MouseL_Click = False
MouseR_Click = False


cap = cv2.VideoCapture(webcam_id, cv2.CAP_DSHOW)

cam_width = int(cap.get(cv2.CAP_PROP_FRAME_WIDTH))
cam_height = int(cap.get(cv2.CAP_PROP_FRAME_HEIGHT))
cv2.namedWindow(window_name, cv2.WINDOW_NORMAL)
cv2.setWindowProperty(window_name, cv2.WND_PROP_FULLSCREEN, cv2.WINDOW_FULLSCREEN)
# cv2.setWindowProperty(window_name, cv2.WND_PROP_TOPMOST, 1)
cv2.resizeWindow(window_name, cam_width, cam_height)
cv2.moveWindow(window_name, 0, 0)

while cap.isOpened():
    success, image = cap.read()
    if not success:
        break

    # Flip the image horizontally for a later selfie-view display, and convert
    # the BGR image to RGB.
    image = cv2.cvtColor(cv2.flip(image, 1), cv2.COLOR_BGR2RGB)
    # To improve performance, optionally mark the image as not writeable to
    # pass by reference.
    image.flags.writeable = False
    results = hands.process(image)

    # Draw the hand annotations on the image.
    image.flags.writeable = True
    image = cv2.cvtColor(image, cv2.COLOR_RGB2BGR)
    if results.multi_hand_landmarks:
        for hand_landmarks in results.multi_hand_landmarks:
            mp_drawing.draw_landmarks(
                image, hand_landmarks, mp_hands.HAND_CONNECTIONS)

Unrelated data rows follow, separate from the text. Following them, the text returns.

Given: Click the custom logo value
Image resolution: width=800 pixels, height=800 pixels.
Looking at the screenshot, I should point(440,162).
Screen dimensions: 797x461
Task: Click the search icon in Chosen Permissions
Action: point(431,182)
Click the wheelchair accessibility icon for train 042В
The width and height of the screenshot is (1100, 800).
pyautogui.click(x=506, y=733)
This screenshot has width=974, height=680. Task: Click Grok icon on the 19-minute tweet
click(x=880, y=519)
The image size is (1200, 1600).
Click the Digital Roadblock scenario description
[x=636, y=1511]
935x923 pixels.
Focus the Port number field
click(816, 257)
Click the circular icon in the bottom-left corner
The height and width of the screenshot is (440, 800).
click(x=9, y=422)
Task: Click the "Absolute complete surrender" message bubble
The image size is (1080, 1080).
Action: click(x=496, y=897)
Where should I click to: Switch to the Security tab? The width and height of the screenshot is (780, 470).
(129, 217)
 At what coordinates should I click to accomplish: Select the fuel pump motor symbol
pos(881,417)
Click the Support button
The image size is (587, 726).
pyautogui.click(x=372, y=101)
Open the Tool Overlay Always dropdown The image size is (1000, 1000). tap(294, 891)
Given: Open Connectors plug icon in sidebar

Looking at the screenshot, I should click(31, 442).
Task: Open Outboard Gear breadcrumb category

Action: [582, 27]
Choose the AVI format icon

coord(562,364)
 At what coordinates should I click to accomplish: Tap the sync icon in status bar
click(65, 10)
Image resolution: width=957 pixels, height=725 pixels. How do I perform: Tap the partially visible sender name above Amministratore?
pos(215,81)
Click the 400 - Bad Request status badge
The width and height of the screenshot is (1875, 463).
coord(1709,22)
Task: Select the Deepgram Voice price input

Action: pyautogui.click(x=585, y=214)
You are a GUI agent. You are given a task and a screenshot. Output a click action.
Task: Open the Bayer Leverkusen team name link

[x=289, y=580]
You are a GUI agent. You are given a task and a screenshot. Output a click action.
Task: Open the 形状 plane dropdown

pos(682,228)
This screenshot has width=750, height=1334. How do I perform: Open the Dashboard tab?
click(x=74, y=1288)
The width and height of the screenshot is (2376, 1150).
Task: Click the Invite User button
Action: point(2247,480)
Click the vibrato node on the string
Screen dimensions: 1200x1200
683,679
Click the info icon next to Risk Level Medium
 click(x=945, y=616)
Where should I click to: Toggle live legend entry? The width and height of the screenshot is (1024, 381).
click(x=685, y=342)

        image_rows, image_cols, _ = image.shape
        idx_to_coordinates = []
        for idx, landmark in enumerate(results.multi_hand_landmarks[0].landmark):
            if landmark.visibility < 0 or landmark.presence < 0:
                continue
            landmark_px = normalized_2_pixel_coordinates(landmark.x, landmark.y, landmark.z, image_cols, image_rows)
            if landmark_px:
                idx_to_coordinates.append(landmark_px)
        idx_to_coordinates = np.array(idx_to_coordinates)

        # Screen Monitor
        window_x, window_y, window_w, window_h = cv2.getWindowImageRect(window_name)
        # xpos, ypos = np.mean(idx_to_coordinates[:, :2], axis=0)
        not_None_px = idx_to_coordinates[idx_to_coordinates != None].reshape(-1,3)
        xpos, ypos = not_None_px[:, :2].mean(axis=0)
        # pyautogui.moveTo(window_x + xpos, window_y + ypos)
        # x = xpos / window_w * desktop_width
        # y = ypos / window_h * desktop_height
        wb, hb = window_w / ratioxy, window_h / ratioxy
        # x = np.min([np.max([1, xpos - wb]), window_w * (ratioxy-1)/ratioxy ])
        x = (xpos - wb) / ((ratioxy - 2)/ratioxy * window_w) * desktop_width
        # y = np.min([np.max([1, ypos - hb]), window_h * (ratioxy - 1) / ratioxy])
        y = (ypos - hb) / ((ratioxy - 2) / ratioxy * window_h) * desktop_height
        x = np.min([np.max([1, x]), desktop_width-1])
        y = np.min([np.max([1, y]), desktop_height-1])
        pyautogui.moveTo(x, y)

        # Mouse Control
        # Click_Threshold = np.linalg.norm(idx_to_coordinates[4, :] - idx_to_coordinates[2, :])
        Click_Threshold = 50
        if np.all(idx_to_coordinates[8]) and np.all(idx_to_coordinates[4]):
            MouseL = np.linalg.norm(idx_to_coordinates[8] - idx_to_coordinates[4])
        if np.all(idx_to_coordinates[12]) and np.all(idx_to_coordinates[4]):
            MouseR = np.linalg.norm(idx_to_coordinates[12] - idx_to_coordinates[4])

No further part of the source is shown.